There have been 60 confirmed cases of the novel coronavirus among Flathead County residents in just the last two days, a drastic spike in the virus’ spread that tells a vastly different story than the numbers officially reported by the state’s COVID-19 task force.
Publicly available numbers compiled by the Montana Disaster Emergency Services’ Governor’s Coronavirus Task Force showed just five new cases in Flathead County on Monday, Sept. 14 and none the following day. Those numbers are announced via email each morning and publicly available on a website monitoring the state’s response to COVID-19.
Flathead County’s numbers, however, tell a much different story. Health Officer Tamalee St. James Robinson said the county received 37 positive test results on Monday and 23 on Tuesday. Those numbers are available on a reporting dashboard managed by the county health department but not regularly distributed.
St. James Robinson said the discrepancy could have been the result of “data glitches” within the statewide reporting system but said her office, especially as case numbers rise, is most focused on contacting those who have tested positive, isolating them, and informing their close contacts to enter a 14-day quarantine.

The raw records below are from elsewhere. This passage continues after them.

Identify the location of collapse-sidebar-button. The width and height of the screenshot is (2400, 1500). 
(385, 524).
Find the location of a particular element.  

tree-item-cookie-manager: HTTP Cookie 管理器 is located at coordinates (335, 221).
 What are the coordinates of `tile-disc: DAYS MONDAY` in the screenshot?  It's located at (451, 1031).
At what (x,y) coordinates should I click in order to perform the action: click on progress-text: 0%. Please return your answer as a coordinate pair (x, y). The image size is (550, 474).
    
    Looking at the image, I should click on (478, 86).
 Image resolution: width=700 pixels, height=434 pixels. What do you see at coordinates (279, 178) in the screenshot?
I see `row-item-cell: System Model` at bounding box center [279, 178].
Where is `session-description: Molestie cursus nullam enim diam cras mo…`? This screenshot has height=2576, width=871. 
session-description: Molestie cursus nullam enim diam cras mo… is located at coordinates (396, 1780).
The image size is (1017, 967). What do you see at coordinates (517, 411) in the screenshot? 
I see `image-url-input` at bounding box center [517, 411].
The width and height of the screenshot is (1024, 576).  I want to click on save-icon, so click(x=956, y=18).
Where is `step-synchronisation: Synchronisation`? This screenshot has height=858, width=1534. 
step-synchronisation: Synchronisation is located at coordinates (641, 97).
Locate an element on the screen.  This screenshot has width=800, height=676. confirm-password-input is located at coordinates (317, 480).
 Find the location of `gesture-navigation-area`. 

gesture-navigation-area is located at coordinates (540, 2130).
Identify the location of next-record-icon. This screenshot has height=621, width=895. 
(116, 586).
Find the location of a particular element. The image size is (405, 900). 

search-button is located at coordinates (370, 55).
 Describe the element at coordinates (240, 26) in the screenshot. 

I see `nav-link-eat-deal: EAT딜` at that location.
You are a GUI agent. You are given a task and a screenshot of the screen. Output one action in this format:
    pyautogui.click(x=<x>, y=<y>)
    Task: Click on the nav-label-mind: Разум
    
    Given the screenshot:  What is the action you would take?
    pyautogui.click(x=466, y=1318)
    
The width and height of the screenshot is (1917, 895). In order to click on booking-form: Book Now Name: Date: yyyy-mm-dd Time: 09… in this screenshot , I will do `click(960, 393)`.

“(The numbers don’t) come out on a regular basis because we’re so buried in data right now,” she said.
This week’s 60 cases, St. James Robinson believes, are tied to activities over Labor Day weekend, based on the virus’ 14-day incubation period. St. James Robinson worried the community may be starting to feel “COVID fatigue” after spending the last six months living with the coronavirus, and the safety measures public health and other government officials have attempted to enact and enforce.
“We’re not out of this yet,” St. James Robinson said. “We need to be very vigilant about washing our hands, social distancing and wearing masks in order to protect the people in our community who are vulnerable, our seniors, and so we can keep schools open and businesses open.”
The recent surge in cases, accompanied by the more complex contact tracing related to the discovery of COVID-19 in schools, has also led to an influx in calls to the health department. St. James Robinson said her office received 150 calls on Monday, about 50 more than an average day, an additional time commitment required of an already overworked department staff.
“When we bumped up to 150 (calls) it was ‘holy cow,’” St. James Robinson said. “We are hiring people and we are pulling other staff members in to help us but it’s a lot … We’re working nights, we’re working weekends. It’s a lot on our staff.”
Another county report, called the Community Indicator Dashboard, shows troubling trends in the county’s ability to investigate new cases, conduct adequate monitoring and keep up with the community’s level of concern, even before the most recent spike. For the week of Aug. 24-30, the county reported each of its investigators received more than six new cases each day and that the office was receiving more than 75 calls from the community daily. It also shows case monitoring was being minimally done, with contacts monitored only when released from isolation or quarantine. All three of those indicators fall within the highest level of the county’s green-yellow-red chart.
Eight people in Flathead County are currently hospitalized due to COVID-19 and the health department is reporting 13 deaths related to the illness.